O machismo, os assédios e a violência de gênero

Pelo fim das cantadas (e do machismo)!

98% das brasileiras já sofreram algum tipo de assédio – e 8 em cada 10 não curtem.

por Bárbara Secco 

Rio de Janeiro, início de 2016. Numa manhã de sábado saio de casa vestida com uma bermuda e camisa de manga. No caminho para meu destino – menos de 10 minutos, a pé, sou abordada por três homens, de idades variadas. O primeiro me “elogia”, num tom baixo, em que só eu posso escutar. O segundo está de carro, diminui a velocidade e comenta sobre meu corpo. O terceiro passa por mim e me olha como se eu estivesse à venda.

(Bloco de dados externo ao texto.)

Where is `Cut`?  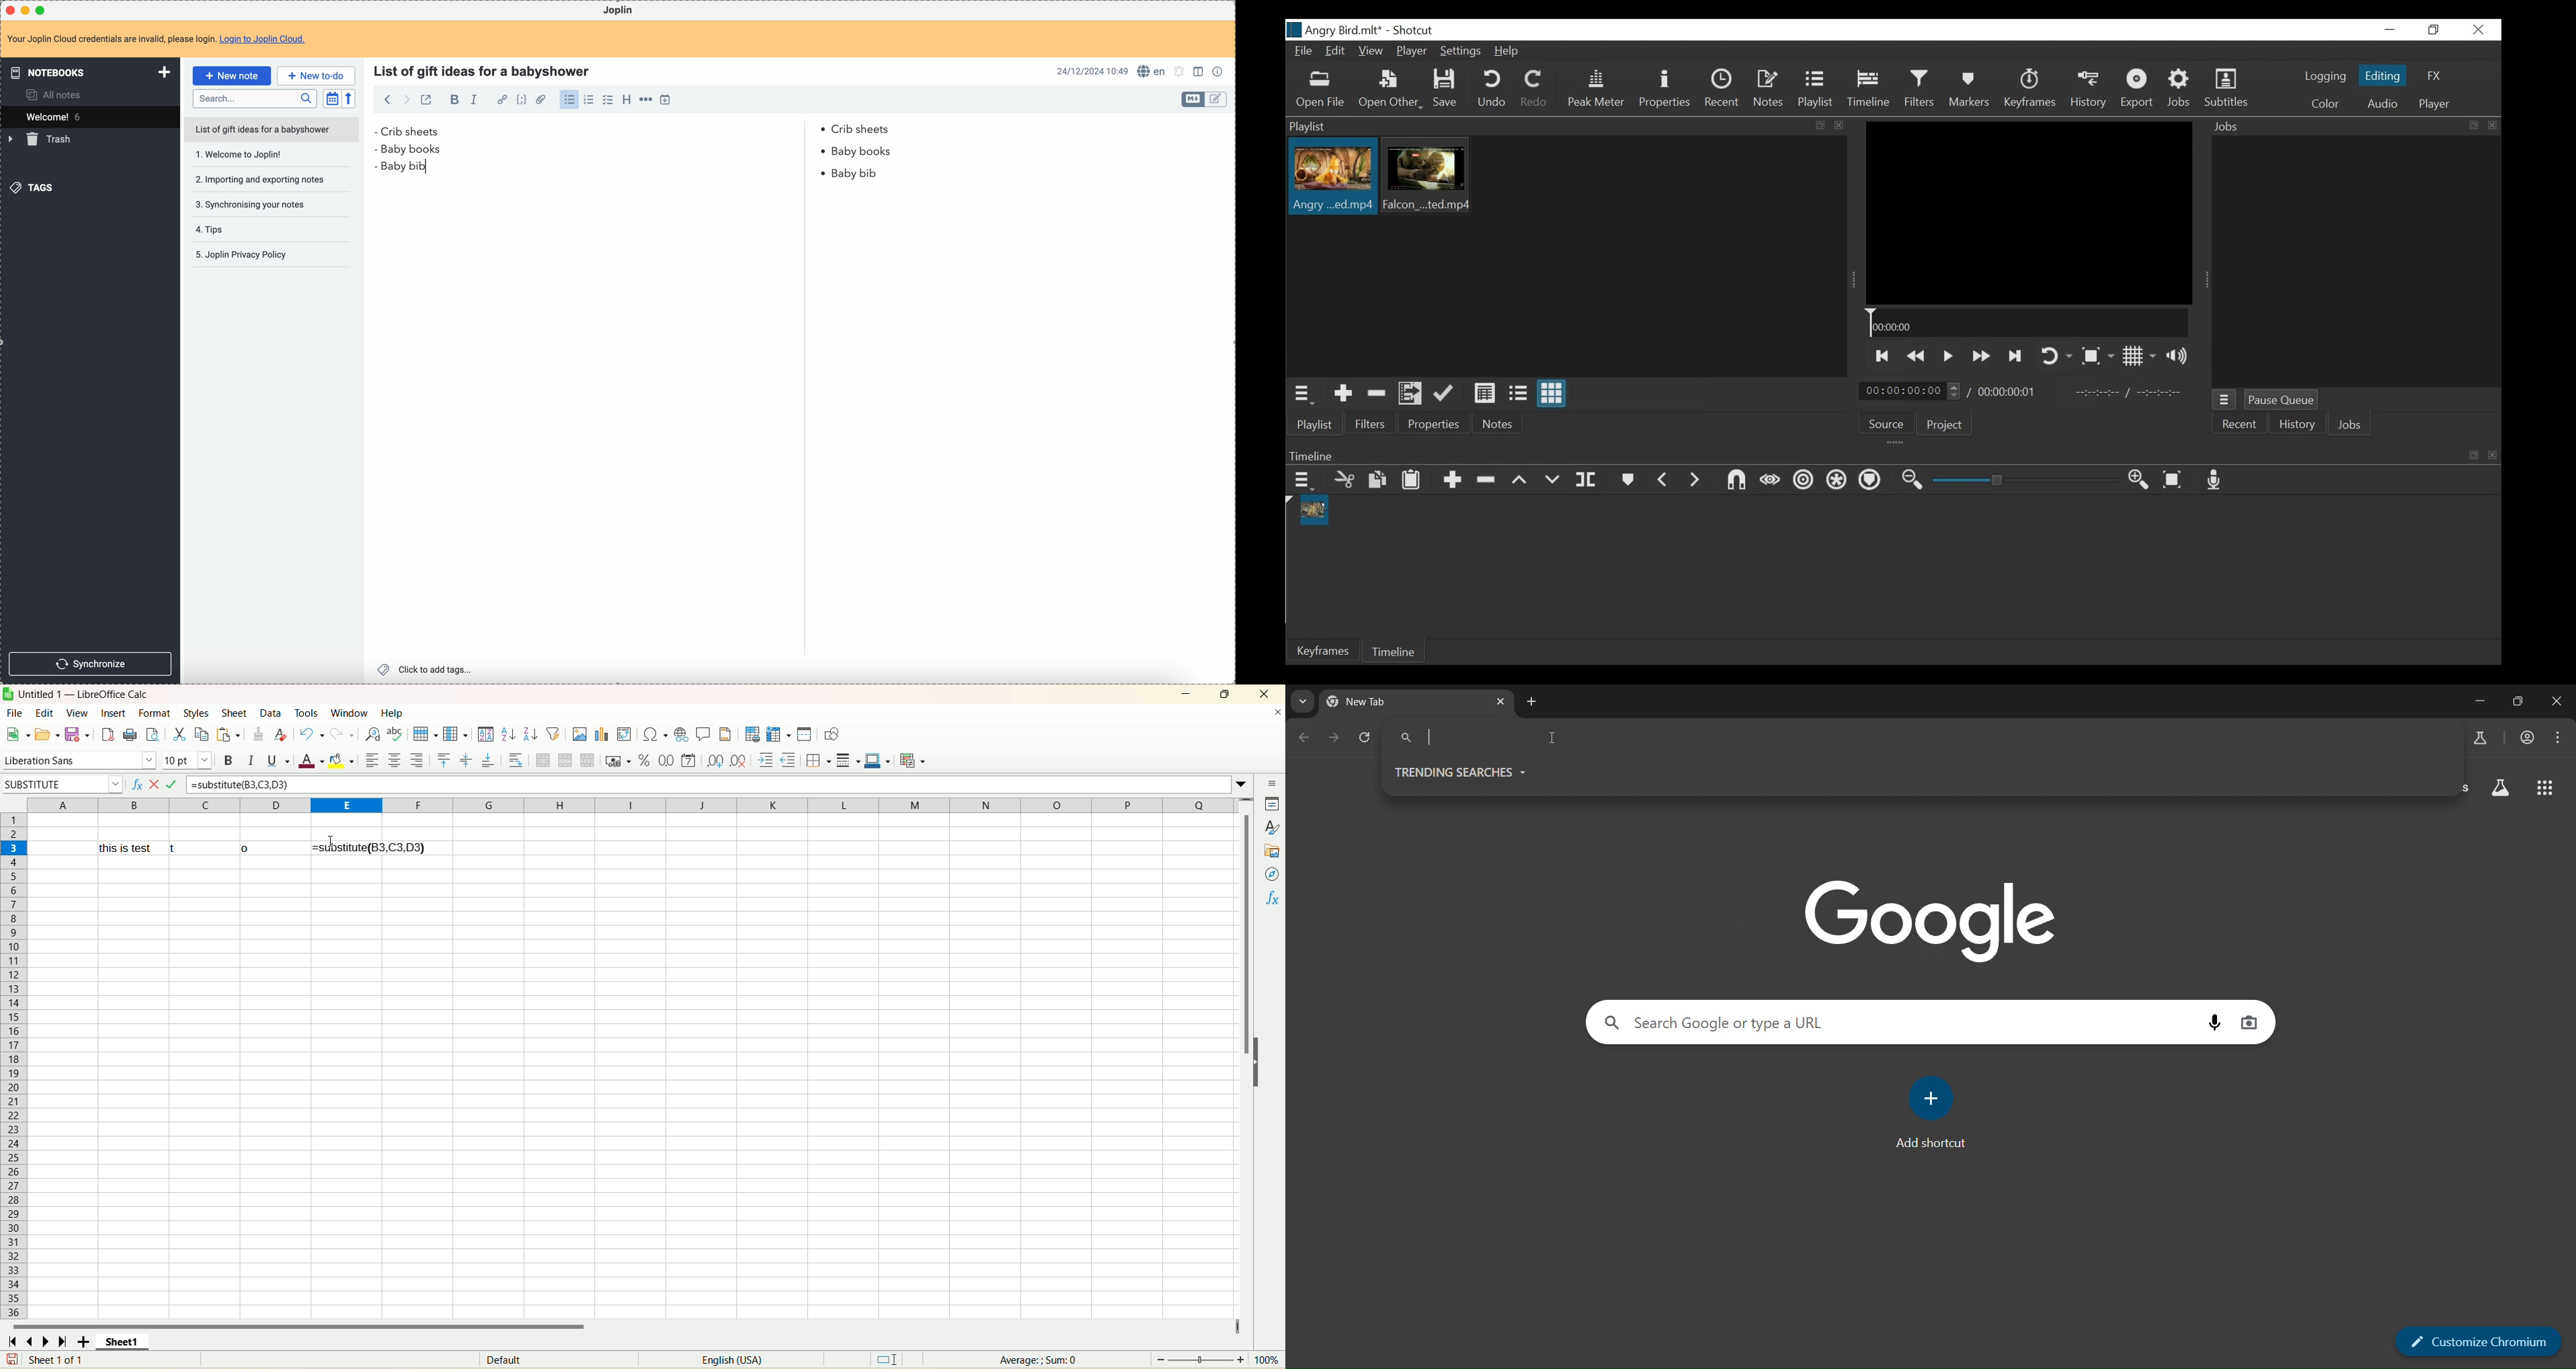
Cut is located at coordinates (1345, 482).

Outro dia, quando a sensação térmica na cidade beirava os 50 graus, passei por uma menina na rua, com roupa de ginástica e um casaco amarrado na cintura, para que seu corpo, marcado pelo tecido apertado, não chamasse tanto a atenção. A vi e tive pena, de mim e dela. Porque muitas vezes uso o mesmo artifício. E a gente vai se tolhendo, como quem aceita o fardo de ter nascido mulher.

Não a culpo. Não me culpo. Mas não precisamos mais nos calar.

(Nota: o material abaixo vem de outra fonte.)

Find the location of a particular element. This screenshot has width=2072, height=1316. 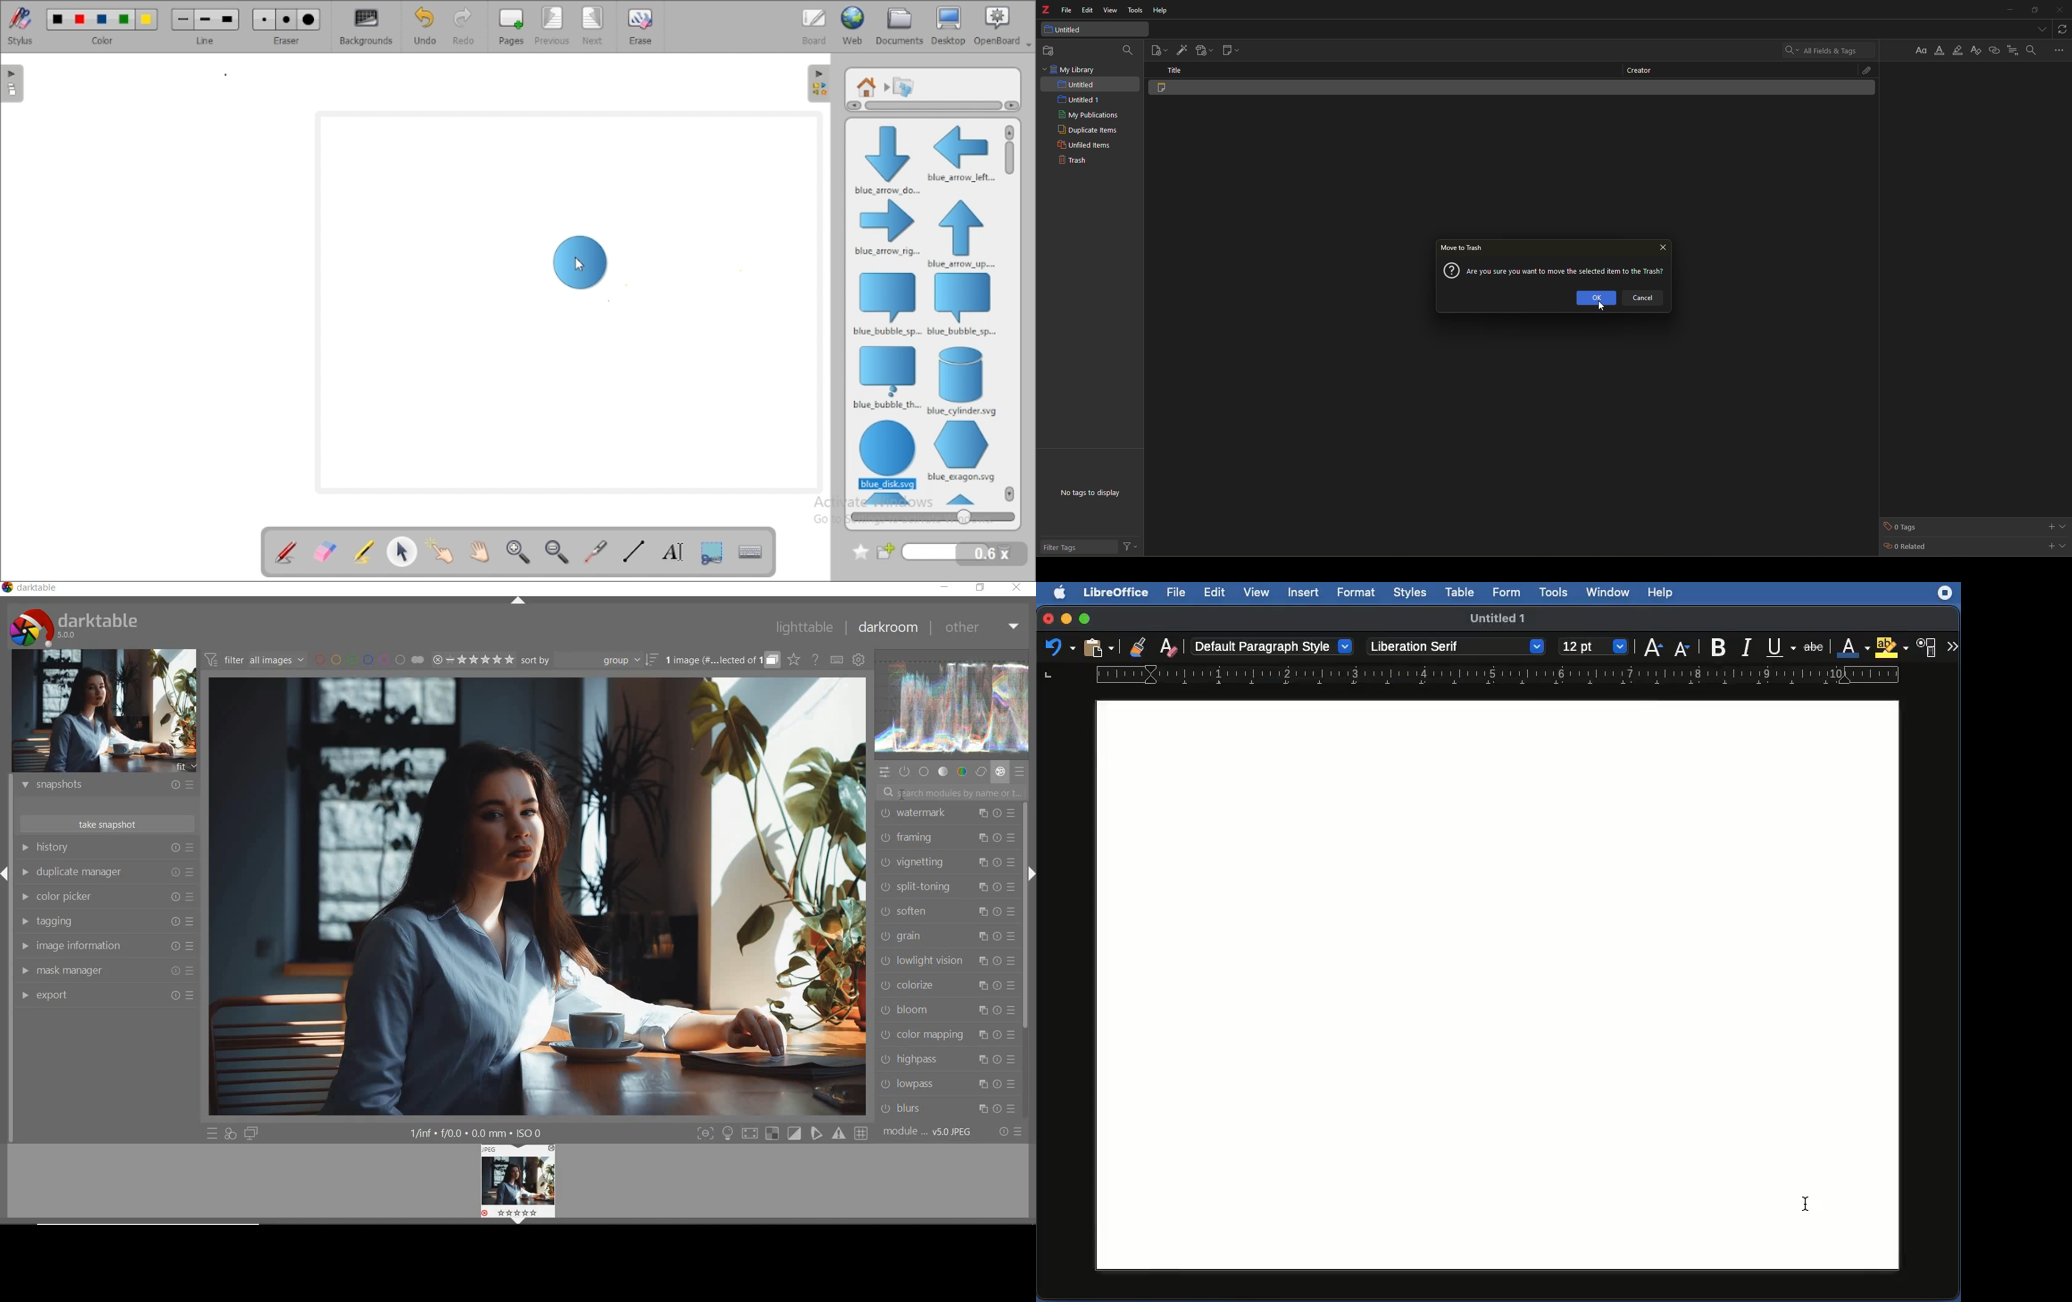

actions is located at coordinates (1130, 548).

Todos os dias, mulheres são obrigadas a lidar com comentários de teor obsceno, olhares, intimidações, toques indesejados e importunações de teor sexual que muitas vezes são entendidos como elogios, brincadeiras ou características intrínsecas da sociedade quando, na verdade, tudo pode ser considerado uma violência contra as mulheres, em diferentes níveis.

Segundo dados do Fórum Brasileiro de Segurança Pública, em 2014 ocorreram no Brasil entre 136 mil e 476 mil estupros. A cada três horas, uma mulher é estuprada no país. Apenas 10% dos casos são notificados. E os assédios? Esses nem entram nas estatísticas. Ou melhor, não entravam.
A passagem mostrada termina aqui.